Dziś świat żużlowy zaskoczyła ogromnie smutna informacja o śmierci Tomasza Jędrzejaka.
– To ogromna strata dla środowiska oraz sportu żużlowego. Odszedł od nas kolega, przyjaciel, dobry człowiek. Dla każdego miał uśmiech i dobre słowo. Podziwiany za waleczność i wyjątkową sylwetkę na motocyklu.
Pragnę złożyć najszczersze wyrazy współczucia rodzinie oraz najbliższym Tomka. W tych ciężkich dla was chwilach, musicie być silni. Nie ma słów, którymi można wyrazić ogrom bólu jaki dotknął najbliższych. Ta tragiczna wiadomość wstrząsnęła do głębi całym środowiskiem żużlowym – powiedział Piotr Szymański, przewodniczący GKSŻ.
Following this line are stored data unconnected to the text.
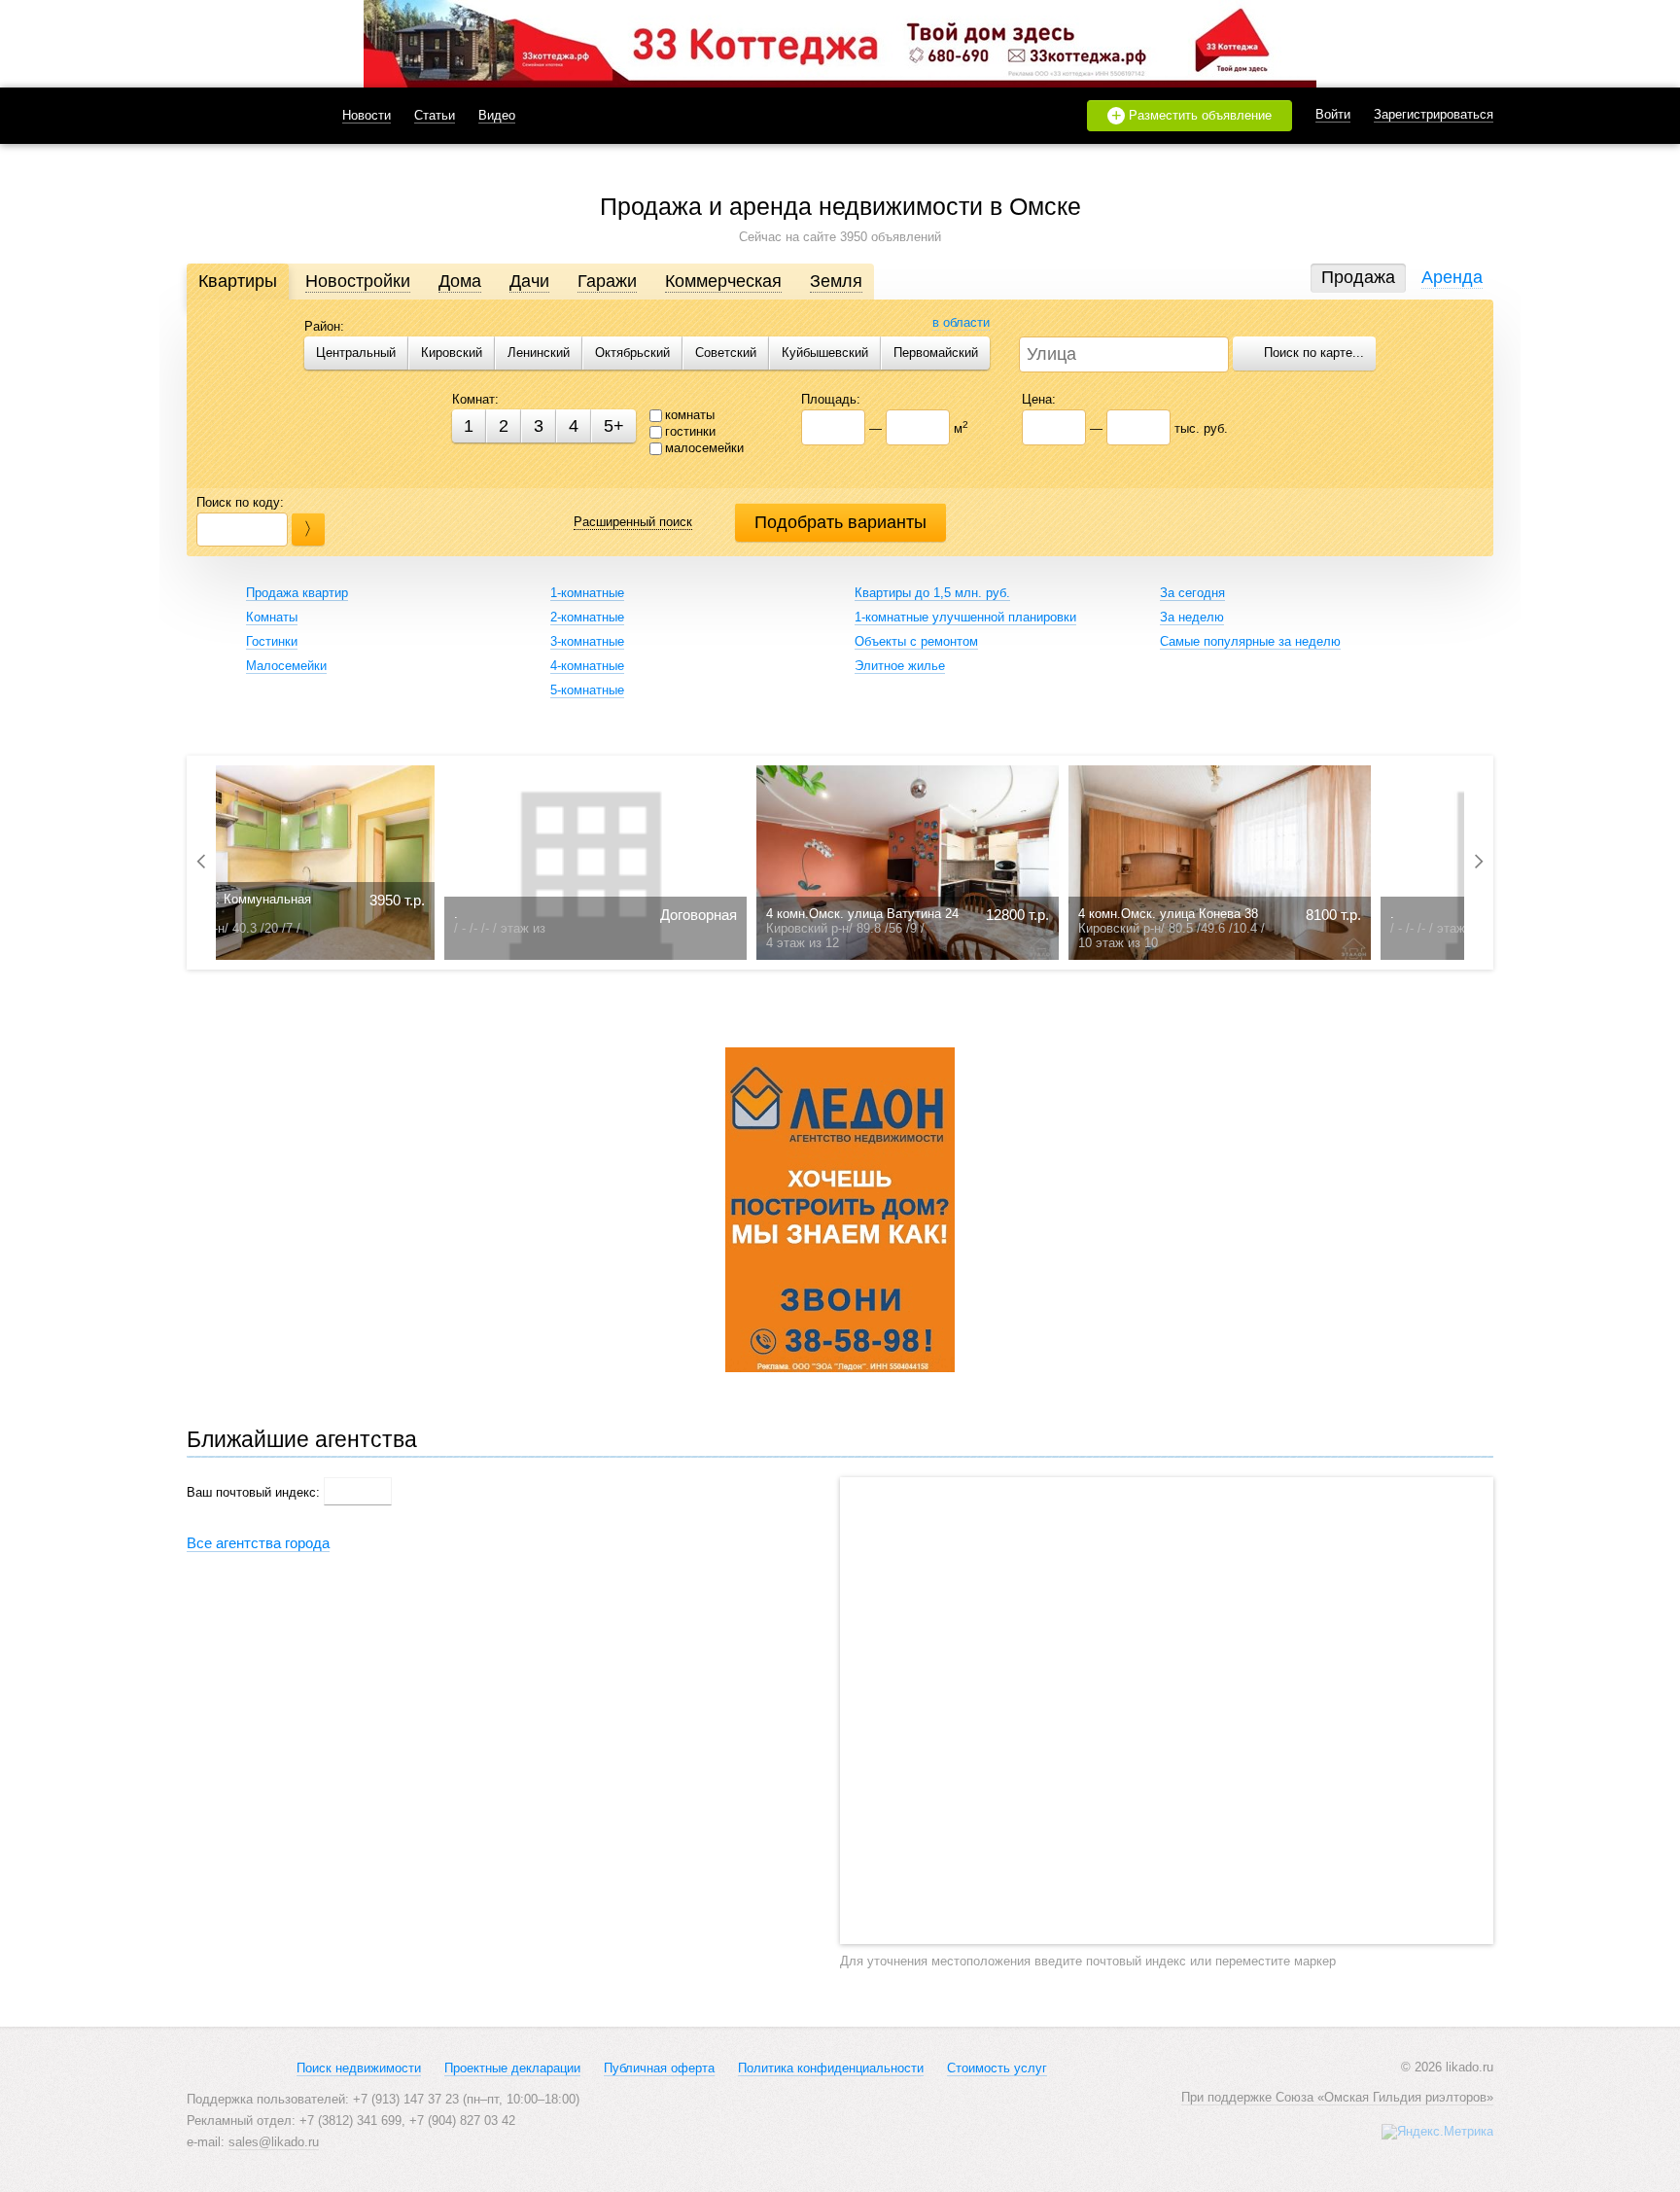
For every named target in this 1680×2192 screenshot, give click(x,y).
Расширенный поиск (633, 521)
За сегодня (1192, 592)
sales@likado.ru (273, 2142)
Tomasz Jędrzejak urodził się w Ostrowie Wielkopolskim w 1979 roku. Pierwsze żużlowe szlify zebrał w miejscowej Iskrze. W jej barwach też zdał egzamin na licencję w 1995 roku. Pierwszy sukces przyszedł 4 lata później. W 1999 roku został Młodzieżowym Mistrzem Polski Par Klubowych. Rok później został Młodzieżowym Drużynowym Mistrzem Polski oraz zdobył brąz w Mistrzostwach Polski Par Klubowych. W 2001 roku powtórzył ten ostatni wyczyn. W 2002 roku reprezentując barwy Atlasu Wrocław wywalczył brąz w rozgrywkach ligowych oraz brąz Indywidualnych Mistrzostw Polski w 2003 roku. Pięć lat później, ponownie w barwach drużyny z Wrocławia, zdobył trzecie miejsce Drużynowych Mistrzostw Polski, do którego dorzucił srebro w Mistrzostwach Polski Par Klubowych. MPPK udało mu się wygrać w 2011 i w 2017 roku w barwach drużyny ze stolicy Dolnego Śląska. Największy sukces przyszedł jednak w 2012 roku – wtedy to sięgnął po tytuł Indywidualnego Mistrza Polski.
Główna Komisja Sportu Żużlowego apeluje do klubów, o zachowanie minuty ciszy na zawodach – począwszy od dnia dzisiejszego aż po mecze ligowe w niedzielę. W ten sposób zostanie uczczona pamięć o Tomku i jego zasługach dla dyscypliny.